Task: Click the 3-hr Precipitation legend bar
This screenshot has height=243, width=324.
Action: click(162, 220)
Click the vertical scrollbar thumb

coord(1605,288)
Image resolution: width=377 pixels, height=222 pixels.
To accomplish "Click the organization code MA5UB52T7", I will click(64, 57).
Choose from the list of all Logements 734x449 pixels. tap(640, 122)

....

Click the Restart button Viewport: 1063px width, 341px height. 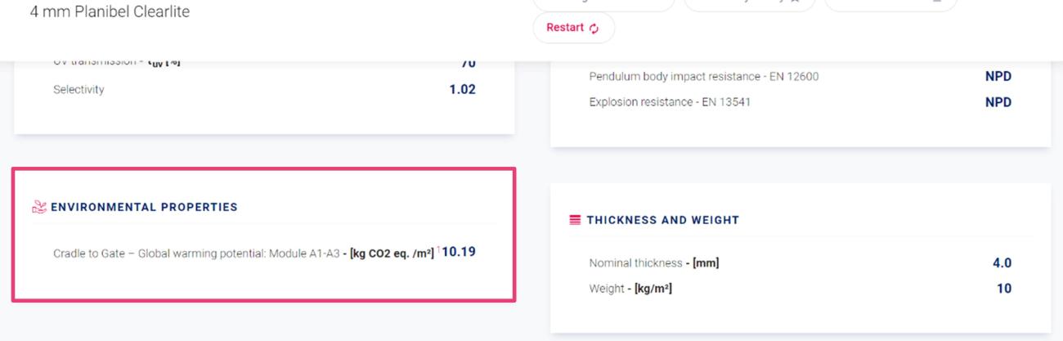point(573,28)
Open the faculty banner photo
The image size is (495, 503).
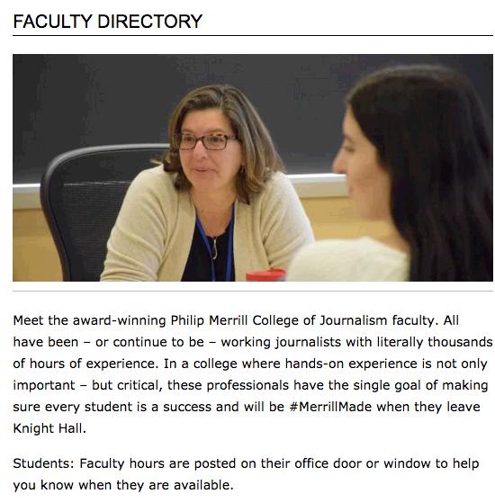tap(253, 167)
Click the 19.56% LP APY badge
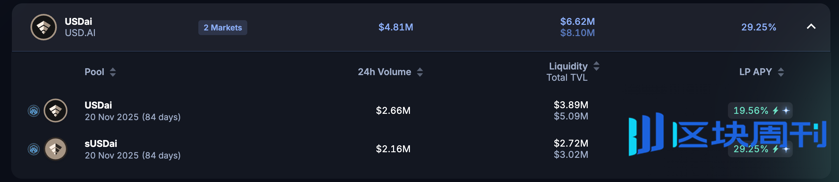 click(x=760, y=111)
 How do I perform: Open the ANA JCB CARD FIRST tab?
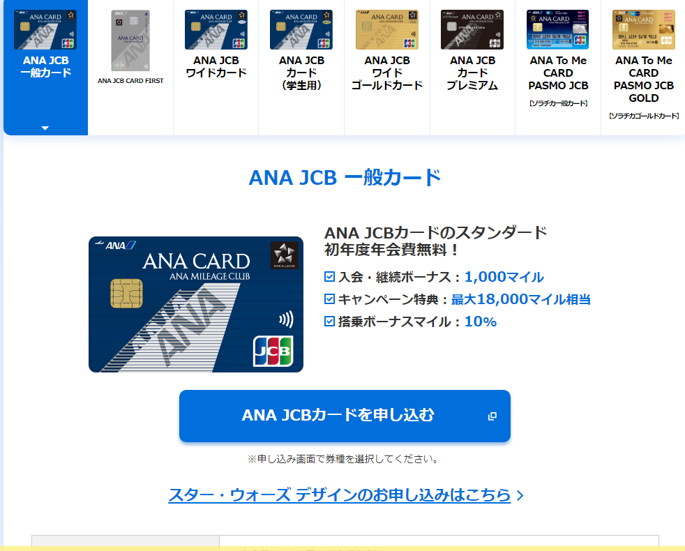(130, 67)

....

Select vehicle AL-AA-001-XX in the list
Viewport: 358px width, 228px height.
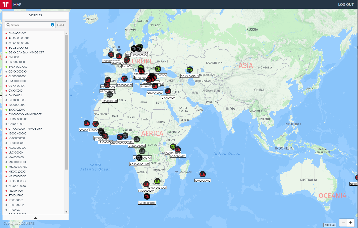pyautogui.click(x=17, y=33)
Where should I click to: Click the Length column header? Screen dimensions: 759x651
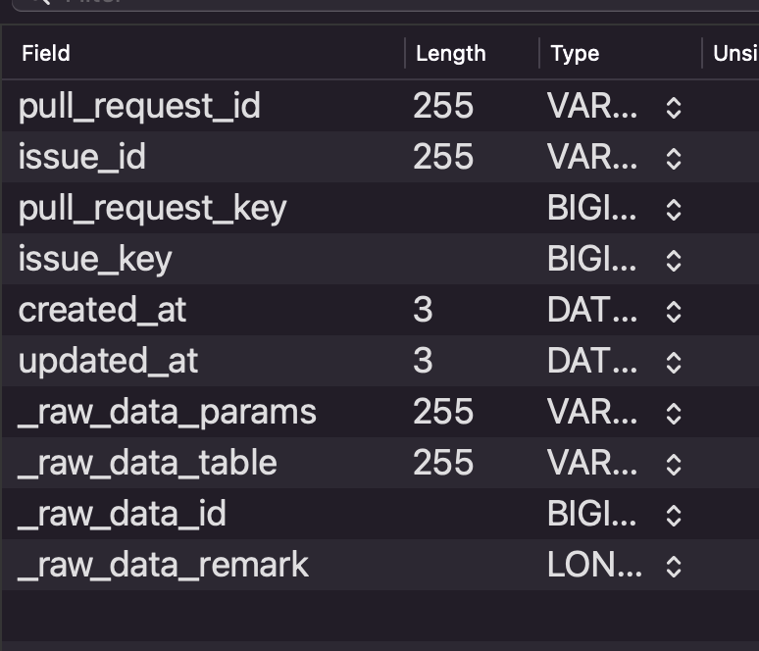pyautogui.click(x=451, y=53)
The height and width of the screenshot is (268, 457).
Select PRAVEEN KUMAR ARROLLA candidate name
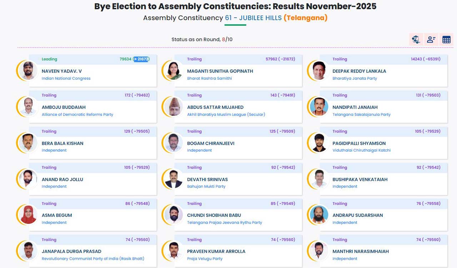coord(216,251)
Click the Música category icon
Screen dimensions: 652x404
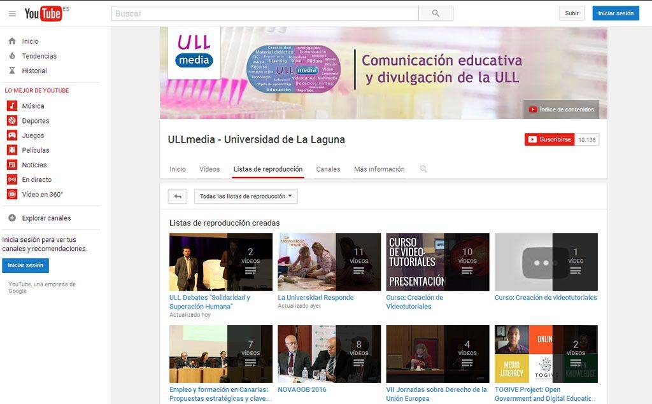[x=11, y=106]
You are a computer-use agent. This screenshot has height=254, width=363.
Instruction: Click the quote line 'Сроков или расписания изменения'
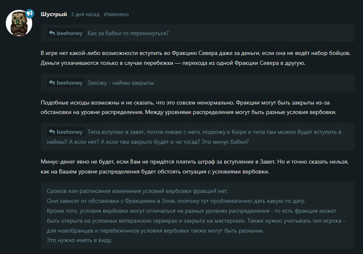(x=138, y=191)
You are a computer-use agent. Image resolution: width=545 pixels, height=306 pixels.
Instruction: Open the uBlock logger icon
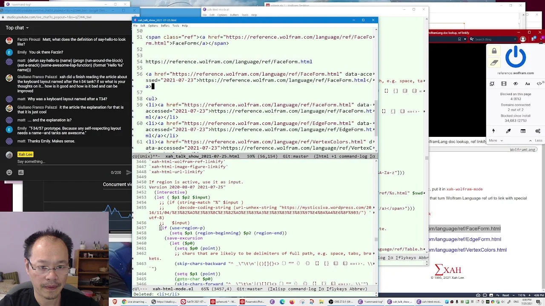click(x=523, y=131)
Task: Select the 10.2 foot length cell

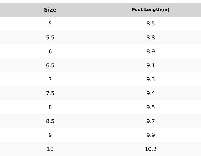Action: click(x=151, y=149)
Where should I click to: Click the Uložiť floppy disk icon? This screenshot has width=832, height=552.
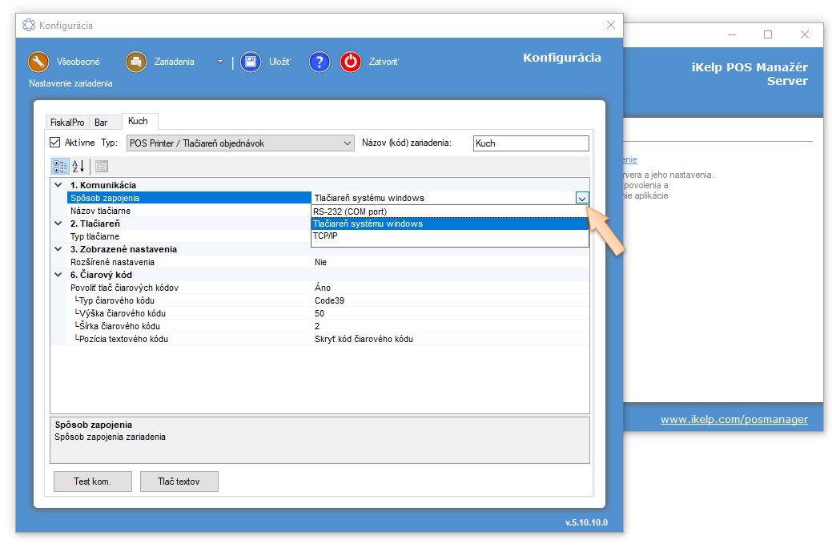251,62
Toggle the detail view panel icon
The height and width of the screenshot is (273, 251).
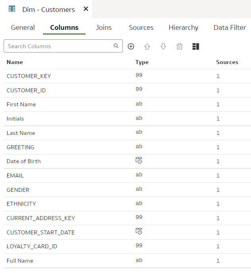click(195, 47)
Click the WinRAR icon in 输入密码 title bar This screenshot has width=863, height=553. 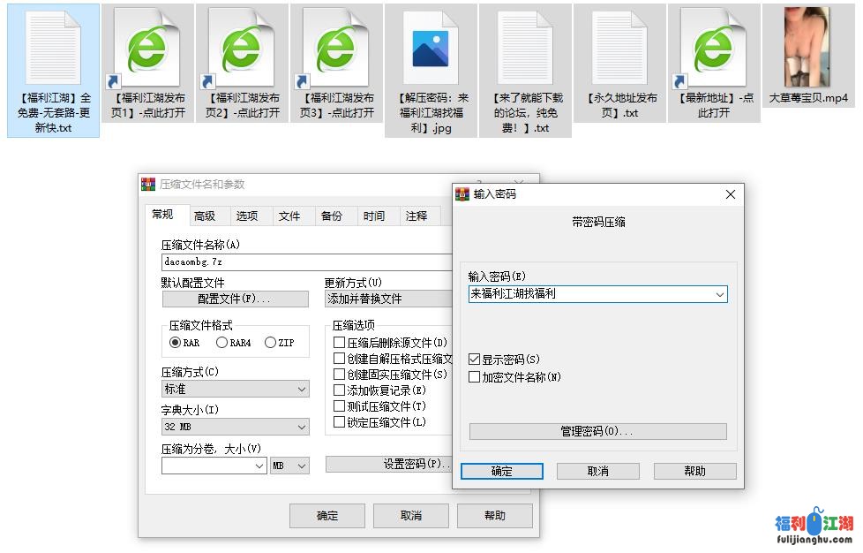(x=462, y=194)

....

§ About this task: Please give back exactly the lines of the listing above that run from the one containing "Task: Click the 3-hr Precipitation legend bar" through the one containing "Choose from the", and only those.

§ Expected output:
Task: Click the 3-hr Precipitation legend bar
This screenshot has height=243, width=324.
Action: click(162, 220)
Click the vertical scrollbar thumb

coord(1605,288)
Image resolution: width=377 pixels, height=222 pixels.
To accomplish "Click the organization code MA5UB52T7", I will click(64, 57).
Choose from the list of all Logements 734x449 pixels. tap(640, 122)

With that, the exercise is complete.